La expedición científica rusa, que incluía a expertos en botánica, zoología y oceanografía, llegó a la conclusión de que debido a la reducción de la superficie de la capa de hielo y a que se derrite cada vez más temprano, “las condiciones para la vida animal y vegetal son ahora más benignas” en la región del mar de Bárents.
“Lo que aún no sabemos es si la presencia en el Ártico de fauna y flora desconocida para estas latitudes se debe al ya conocido calentamiento global temporal o a un cambio climático más duradero”, matizó.
En particular, Gavrilo se ha topado con cuatro especies de pájaros inusuales para el archipiélago –gaviotas de Sabine, págalo grande o escúa, el pato marino de cola larga y varios tipos de andarríos–, además de tres nuevas clases de mosquitos y ballenas fin.

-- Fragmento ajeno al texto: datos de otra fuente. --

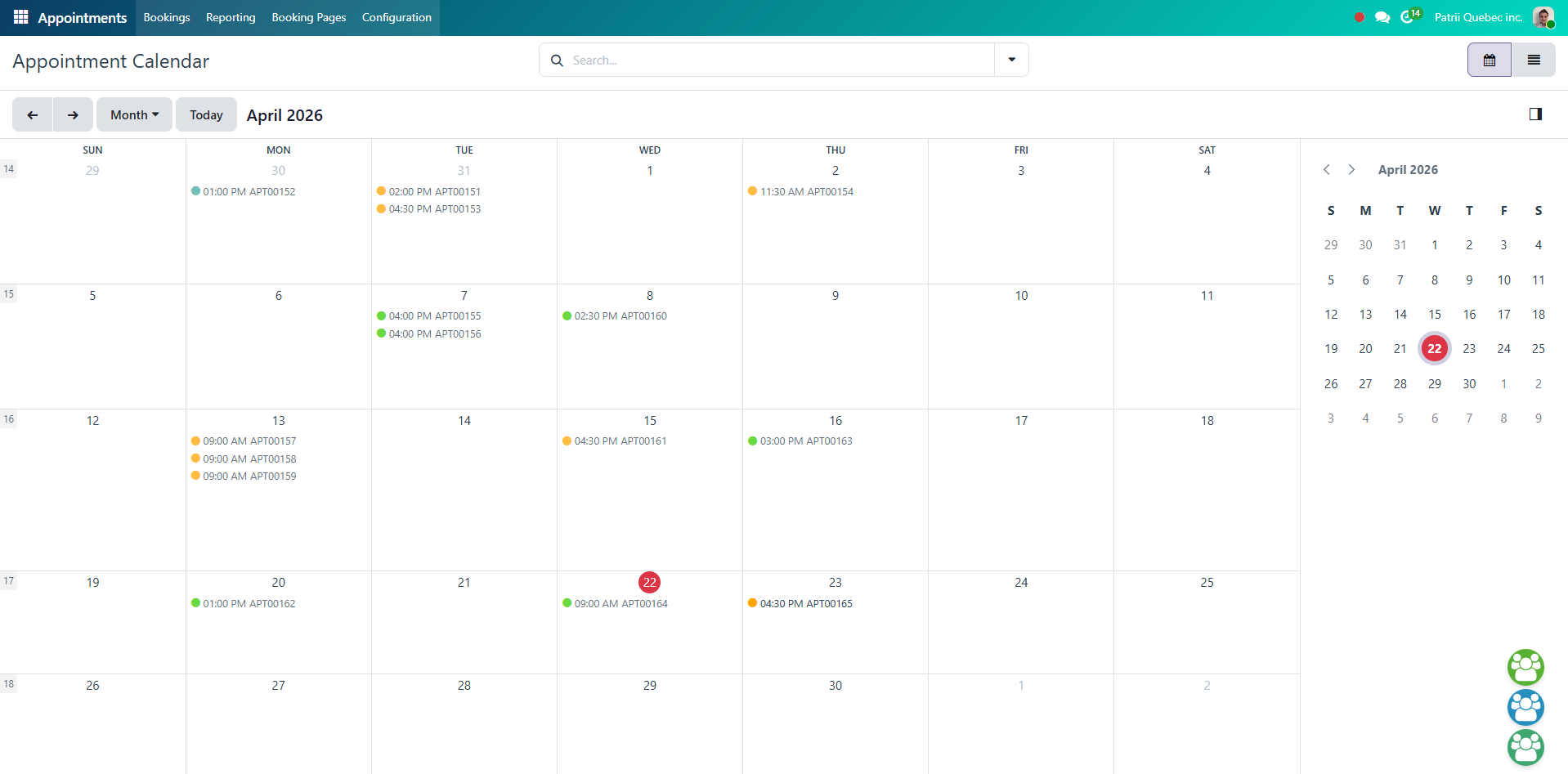The width and height of the screenshot is (1568, 774).
Task: Open the Configuration menu
Action: (x=396, y=17)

“Se trata de ballenas sureñas. Las corrientes de agua caliente se dirigen al norte y las ballenas simplemente siguen a los organismos de los que se alimentan.
“Ciertos tipos de gaviotas y los osos polares son los que más sufren por el derretimiento cada vez más prematuro. En concreto, los osos son malos cazadores en tierra firme”, dijo.
Según Gavrilo, no cabe duda de que la reducción de la capa de hielo ártica durante los últimos 10-20 años es una “anomalía”.